■ **PROBLEM DETAILS**:
Where a line looks odd, keep it as it is and transcribe all the material.

■ **INPUT DATA**:
****************************************

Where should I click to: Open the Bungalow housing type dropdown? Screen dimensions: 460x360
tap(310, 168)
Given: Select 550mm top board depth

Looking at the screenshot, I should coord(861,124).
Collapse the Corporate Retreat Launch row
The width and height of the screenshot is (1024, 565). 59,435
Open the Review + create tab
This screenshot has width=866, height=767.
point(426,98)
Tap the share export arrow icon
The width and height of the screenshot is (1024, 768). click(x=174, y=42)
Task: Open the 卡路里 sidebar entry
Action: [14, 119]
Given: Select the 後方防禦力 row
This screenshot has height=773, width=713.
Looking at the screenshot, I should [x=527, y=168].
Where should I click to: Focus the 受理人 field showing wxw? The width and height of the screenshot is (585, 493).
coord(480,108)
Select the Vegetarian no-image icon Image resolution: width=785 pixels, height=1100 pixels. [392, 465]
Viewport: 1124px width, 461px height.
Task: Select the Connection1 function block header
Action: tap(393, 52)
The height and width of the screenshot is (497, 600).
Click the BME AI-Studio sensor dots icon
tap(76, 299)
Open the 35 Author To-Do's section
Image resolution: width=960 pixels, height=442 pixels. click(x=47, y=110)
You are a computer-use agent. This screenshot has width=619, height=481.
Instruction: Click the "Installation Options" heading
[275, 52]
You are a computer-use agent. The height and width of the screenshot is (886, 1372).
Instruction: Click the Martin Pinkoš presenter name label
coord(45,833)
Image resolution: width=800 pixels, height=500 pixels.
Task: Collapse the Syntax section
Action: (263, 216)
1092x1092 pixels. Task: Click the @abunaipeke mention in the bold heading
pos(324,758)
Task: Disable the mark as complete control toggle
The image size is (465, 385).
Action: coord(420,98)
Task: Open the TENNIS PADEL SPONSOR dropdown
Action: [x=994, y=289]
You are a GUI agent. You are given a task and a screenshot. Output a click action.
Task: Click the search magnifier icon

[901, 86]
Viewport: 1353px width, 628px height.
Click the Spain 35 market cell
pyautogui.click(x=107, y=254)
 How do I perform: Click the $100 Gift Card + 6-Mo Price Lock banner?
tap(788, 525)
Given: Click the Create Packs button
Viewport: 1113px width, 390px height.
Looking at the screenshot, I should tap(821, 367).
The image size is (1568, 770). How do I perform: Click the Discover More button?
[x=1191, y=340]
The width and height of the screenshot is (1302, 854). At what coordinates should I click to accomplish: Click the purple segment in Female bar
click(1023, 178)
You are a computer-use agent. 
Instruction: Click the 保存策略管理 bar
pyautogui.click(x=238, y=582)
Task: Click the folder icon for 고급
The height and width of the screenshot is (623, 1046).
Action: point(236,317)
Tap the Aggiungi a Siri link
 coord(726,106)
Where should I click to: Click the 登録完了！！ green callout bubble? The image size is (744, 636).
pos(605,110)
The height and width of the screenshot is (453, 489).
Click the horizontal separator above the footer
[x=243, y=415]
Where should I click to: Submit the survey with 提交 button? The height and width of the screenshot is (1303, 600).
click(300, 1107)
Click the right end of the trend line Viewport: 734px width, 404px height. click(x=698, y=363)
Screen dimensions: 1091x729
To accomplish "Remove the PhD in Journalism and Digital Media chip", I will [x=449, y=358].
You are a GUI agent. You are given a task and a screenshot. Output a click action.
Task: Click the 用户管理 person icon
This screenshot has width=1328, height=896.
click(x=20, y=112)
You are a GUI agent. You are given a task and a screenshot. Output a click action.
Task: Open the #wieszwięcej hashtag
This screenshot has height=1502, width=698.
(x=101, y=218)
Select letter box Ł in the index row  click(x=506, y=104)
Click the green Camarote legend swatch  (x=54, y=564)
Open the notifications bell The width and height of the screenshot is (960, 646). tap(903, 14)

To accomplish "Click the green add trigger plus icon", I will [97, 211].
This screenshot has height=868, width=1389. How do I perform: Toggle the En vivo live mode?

****************************************

■ **REPLY TO THE EXERCISE**:
Where should I click to: Open the Bungalow housing type dropdown? Screen dimensions: 460x360
tap(310, 168)
Given: Select 550mm top board depth

Looking at the screenshot, I should coord(861,124).
Collapse the Corporate Retreat Launch row
The width and height of the screenshot is (1024, 565). 59,435
Open the Review + create tab
This screenshot has width=866, height=767.
point(426,98)
Tap the share export arrow icon
The width and height of the screenshot is (1024, 768). click(x=174, y=42)
Task: Open the 卡路里 sidebar entry
Action: [14, 119]
Given: Select the 後方防禦力 row
This screenshot has height=773, width=713.
Looking at the screenshot, I should [x=527, y=168].
Where should I click to: Focus the 受理人 field showing wxw? The width and height of the screenshot is (585, 493).
coord(480,108)
Select the Vegetarian no-image icon Image resolution: width=785 pixels, height=1100 pixels. [392, 465]
Viewport: 1124px width, 461px height.
Task: Select the Connection1 function block header
Action: tap(393, 52)
The height and width of the screenshot is (497, 600).
Click the BME AI-Studio sensor dots icon
tap(76, 299)
Open the 35 Author To-Do's section
Image resolution: width=960 pixels, height=442 pixels. click(x=47, y=110)
You are a computer-use agent. This screenshot has width=619, height=481.
Instruction: Click the "Installation Options" heading
[275, 52]
You are a computer-use agent. The height and width of the screenshot is (886, 1372).
Instruction: Click the Martin Pinkoš presenter name label
coord(45,833)
Image resolution: width=800 pixels, height=500 pixels.
Task: Collapse the Syntax section
Action: (263, 216)
1092x1092 pixels. Task: Click the @abunaipeke mention in the bold heading
pos(324,758)
Task: Disable the mark as complete control toggle
The image size is (465, 385).
Action: coord(420,98)
Task: Open the TENNIS PADEL SPONSOR dropdown
Action: [x=994, y=289]
You are a GUI agent. You are given a task and a screenshot. Output a click action.
Task: Click the search magnifier icon

[901, 86]
Viewport: 1353px width, 628px height.
Click the Spain 35 market cell
pyautogui.click(x=107, y=254)
 How do I perform: Click the $100 Gift Card + 6-Mo Price Lock banner?
tap(788, 525)
Given: Click the Create Packs button
Viewport: 1113px width, 390px height.
Looking at the screenshot, I should tap(821, 367).
The image size is (1568, 770). How do I perform: Click the Discover More button?
[x=1191, y=340]
The width and height of the screenshot is (1302, 854). At what coordinates should I click to accomplish: Click the purple segment in Female bar
click(1023, 178)
You are a computer-use agent. 
Instruction: Click the 保存策略管理 bar
pyautogui.click(x=238, y=582)
Task: Click the folder icon for 고급
The height and width of the screenshot is (623, 1046).
Action: point(236,317)
Tap the Aggiungi a Siri link
 coord(726,106)
Where should I click to: Click the 登録完了！！ green callout bubble? The image size is (744, 636).
pos(605,110)
The height and width of the screenshot is (453, 489).
Click the horizontal separator above the footer
[x=243, y=415]
Where should I click to: Submit the survey with 提交 button? The height and width of the screenshot is (1303, 600).
click(300, 1107)
Click the right end of the trend line Viewport: 734px width, 404px height. click(x=698, y=363)
Screen dimensions: 1091x729
To accomplish "Remove the PhD in Journalism and Digital Media chip", I will [x=449, y=358].
You are a GUI agent. You are given a task and a screenshot. Output a click action.
Task: Click the 用户管理 person icon
This screenshot has width=1328, height=896.
click(x=20, y=112)
You are a GUI agent. You are given a task and a screenshot. Output a click action.
Task: Open the #wieszwięcej hashtag
This screenshot has height=1502, width=698.
(x=101, y=218)
Select letter box Ł in the index row  click(x=506, y=104)
Click the green Camarote legend swatch  (x=54, y=564)
Open the notifications bell The width and height of the screenshot is (960, 646). tap(903, 14)

To accomplish "Click the green add trigger plus icon", I will [97, 211].
This screenshot has height=868, width=1389. How do I perform: Toggle the En vivo live mode?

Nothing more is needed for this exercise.